- _YOUR ASSIGNMENT_
Find the lines in the records below that contain "tree", and report each of them.

*** ENTRIES PROVIDED ***

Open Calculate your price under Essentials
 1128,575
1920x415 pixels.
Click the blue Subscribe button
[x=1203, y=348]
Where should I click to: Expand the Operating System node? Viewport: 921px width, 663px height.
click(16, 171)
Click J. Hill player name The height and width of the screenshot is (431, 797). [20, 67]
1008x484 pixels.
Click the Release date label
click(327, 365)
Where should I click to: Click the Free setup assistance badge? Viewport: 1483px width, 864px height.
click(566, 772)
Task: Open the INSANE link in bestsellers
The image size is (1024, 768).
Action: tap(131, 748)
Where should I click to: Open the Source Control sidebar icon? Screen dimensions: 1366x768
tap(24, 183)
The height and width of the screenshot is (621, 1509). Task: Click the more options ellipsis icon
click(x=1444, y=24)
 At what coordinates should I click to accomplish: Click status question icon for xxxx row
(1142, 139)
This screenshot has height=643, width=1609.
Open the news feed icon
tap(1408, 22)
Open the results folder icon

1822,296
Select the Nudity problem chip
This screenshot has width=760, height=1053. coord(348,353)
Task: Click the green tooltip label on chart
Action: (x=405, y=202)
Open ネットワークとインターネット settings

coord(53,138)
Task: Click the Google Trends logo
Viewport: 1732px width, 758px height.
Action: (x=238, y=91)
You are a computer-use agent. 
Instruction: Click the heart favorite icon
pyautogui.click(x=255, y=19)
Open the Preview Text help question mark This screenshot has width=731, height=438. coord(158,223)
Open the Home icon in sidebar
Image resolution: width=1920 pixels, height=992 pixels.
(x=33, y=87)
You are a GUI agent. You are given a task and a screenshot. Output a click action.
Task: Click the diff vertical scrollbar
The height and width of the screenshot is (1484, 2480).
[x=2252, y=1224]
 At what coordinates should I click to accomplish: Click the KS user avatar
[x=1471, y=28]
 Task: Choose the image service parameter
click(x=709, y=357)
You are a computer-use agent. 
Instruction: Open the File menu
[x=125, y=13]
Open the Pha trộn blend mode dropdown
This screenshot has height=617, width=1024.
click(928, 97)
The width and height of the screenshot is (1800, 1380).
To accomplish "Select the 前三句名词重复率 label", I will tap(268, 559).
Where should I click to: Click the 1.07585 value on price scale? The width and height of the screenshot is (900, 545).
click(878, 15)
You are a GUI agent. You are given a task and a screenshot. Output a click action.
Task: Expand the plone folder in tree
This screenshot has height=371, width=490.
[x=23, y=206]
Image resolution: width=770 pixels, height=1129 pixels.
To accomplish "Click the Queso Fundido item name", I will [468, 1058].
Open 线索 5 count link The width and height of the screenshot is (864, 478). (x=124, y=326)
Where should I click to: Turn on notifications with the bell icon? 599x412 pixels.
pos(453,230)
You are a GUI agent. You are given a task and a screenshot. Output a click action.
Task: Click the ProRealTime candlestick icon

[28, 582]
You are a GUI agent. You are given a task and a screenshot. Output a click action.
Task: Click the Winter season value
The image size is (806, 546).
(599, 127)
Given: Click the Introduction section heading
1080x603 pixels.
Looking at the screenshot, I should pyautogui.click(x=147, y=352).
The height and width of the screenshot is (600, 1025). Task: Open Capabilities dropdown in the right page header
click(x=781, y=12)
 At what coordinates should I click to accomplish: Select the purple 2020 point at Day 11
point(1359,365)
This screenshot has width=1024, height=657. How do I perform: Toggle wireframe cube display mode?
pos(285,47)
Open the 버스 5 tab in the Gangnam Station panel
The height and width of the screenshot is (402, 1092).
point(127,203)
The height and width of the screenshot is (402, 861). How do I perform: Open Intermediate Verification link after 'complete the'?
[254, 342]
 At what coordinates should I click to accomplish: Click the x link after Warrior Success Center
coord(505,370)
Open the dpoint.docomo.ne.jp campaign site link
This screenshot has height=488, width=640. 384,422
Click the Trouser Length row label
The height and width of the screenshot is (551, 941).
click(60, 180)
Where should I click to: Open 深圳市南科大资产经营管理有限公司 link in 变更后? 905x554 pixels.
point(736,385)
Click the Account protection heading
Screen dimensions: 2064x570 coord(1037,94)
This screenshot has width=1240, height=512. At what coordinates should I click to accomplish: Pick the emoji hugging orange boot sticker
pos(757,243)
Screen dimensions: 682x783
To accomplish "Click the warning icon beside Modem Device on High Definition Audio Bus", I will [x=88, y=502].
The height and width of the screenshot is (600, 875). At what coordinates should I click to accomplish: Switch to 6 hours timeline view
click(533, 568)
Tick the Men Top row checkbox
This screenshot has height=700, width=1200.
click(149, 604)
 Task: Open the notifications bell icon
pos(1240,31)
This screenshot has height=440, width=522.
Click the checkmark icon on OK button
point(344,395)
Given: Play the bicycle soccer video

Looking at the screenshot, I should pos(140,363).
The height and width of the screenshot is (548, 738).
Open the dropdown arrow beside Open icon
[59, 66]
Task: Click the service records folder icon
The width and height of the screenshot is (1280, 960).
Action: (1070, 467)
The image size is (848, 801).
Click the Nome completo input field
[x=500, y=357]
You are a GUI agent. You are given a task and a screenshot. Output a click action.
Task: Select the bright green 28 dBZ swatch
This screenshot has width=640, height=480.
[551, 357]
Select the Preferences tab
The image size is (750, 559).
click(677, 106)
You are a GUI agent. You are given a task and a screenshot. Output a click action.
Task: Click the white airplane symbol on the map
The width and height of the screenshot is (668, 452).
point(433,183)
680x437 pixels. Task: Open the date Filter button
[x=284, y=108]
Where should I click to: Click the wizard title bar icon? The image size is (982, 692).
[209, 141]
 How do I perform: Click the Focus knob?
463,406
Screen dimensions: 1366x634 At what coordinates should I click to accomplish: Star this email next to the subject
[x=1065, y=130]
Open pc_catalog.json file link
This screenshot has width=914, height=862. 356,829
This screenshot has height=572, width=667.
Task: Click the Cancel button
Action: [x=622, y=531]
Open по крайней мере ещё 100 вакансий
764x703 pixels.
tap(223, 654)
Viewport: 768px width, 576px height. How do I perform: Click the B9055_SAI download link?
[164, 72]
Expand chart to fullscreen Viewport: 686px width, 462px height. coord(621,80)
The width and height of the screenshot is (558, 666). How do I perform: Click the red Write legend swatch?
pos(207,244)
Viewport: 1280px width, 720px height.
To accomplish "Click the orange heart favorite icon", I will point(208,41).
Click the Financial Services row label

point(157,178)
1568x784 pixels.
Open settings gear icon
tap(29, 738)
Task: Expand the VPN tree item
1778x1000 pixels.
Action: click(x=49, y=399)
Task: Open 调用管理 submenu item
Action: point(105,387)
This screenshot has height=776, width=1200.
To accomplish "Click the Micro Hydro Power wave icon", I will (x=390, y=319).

***

- _RESULT OF THE EXERCISE_
Task: Expand the plone folder in tree
Task: Expand the VPN tree item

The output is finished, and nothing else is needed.